Task requirements »
Can you copy these lines from the listing verbatim, starting with the line containing "The image size is (1258, 791)." and going on through the line containing "will (x=239, y=522)."?

Rows »
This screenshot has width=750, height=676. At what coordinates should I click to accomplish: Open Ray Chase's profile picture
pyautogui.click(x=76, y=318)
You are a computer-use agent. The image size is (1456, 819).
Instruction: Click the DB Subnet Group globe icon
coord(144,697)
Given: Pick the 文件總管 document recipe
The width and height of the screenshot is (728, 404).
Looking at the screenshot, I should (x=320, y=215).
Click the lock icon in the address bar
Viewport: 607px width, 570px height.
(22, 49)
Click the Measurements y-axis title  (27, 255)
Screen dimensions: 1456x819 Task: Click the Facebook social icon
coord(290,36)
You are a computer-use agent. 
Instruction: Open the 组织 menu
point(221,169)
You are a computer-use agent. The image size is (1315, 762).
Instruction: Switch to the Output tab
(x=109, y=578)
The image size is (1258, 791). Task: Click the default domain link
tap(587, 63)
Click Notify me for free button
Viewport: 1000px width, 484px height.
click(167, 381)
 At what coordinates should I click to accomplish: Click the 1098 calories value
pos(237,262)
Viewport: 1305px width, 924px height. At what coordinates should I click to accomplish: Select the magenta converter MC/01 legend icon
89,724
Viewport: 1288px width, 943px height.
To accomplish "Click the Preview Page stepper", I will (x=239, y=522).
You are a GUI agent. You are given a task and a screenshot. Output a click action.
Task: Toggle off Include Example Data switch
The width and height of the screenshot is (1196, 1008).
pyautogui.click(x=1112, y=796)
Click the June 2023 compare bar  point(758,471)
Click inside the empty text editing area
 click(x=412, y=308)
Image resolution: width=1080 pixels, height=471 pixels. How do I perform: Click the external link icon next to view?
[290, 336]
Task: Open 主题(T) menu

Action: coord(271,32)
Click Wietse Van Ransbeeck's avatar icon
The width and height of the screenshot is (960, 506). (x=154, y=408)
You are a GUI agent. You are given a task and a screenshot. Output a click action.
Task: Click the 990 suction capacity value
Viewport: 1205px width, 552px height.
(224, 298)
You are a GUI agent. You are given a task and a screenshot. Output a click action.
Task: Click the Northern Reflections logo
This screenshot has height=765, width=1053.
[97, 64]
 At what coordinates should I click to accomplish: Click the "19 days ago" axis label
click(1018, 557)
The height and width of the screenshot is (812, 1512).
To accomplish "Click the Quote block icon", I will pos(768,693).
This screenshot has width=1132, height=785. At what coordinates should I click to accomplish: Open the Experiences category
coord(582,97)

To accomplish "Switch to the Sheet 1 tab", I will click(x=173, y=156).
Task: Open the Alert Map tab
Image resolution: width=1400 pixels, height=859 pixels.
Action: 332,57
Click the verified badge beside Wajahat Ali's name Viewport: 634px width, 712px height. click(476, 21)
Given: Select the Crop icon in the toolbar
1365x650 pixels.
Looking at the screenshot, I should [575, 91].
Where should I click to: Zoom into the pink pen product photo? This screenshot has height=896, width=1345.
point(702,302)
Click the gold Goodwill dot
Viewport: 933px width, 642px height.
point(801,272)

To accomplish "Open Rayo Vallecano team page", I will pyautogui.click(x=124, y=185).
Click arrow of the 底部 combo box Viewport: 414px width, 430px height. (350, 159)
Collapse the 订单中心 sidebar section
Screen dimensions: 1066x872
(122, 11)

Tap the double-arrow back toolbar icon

The reply »
The image size is (1258, 791). Task: Click the default domain link
tap(587, 63)
Click Notify me for free button
Viewport: 1000px width, 484px height.
click(167, 381)
 At what coordinates should I click to accomplish: Click the 1098 calories value
pos(237,262)
Viewport: 1305px width, 924px height. At what coordinates should I click to accomplish: Select the magenta converter MC/01 legend icon
89,724
Viewport: 1288px width, 943px height.
To accomplish "Click the Preview Page stepper", I will (x=239, y=522).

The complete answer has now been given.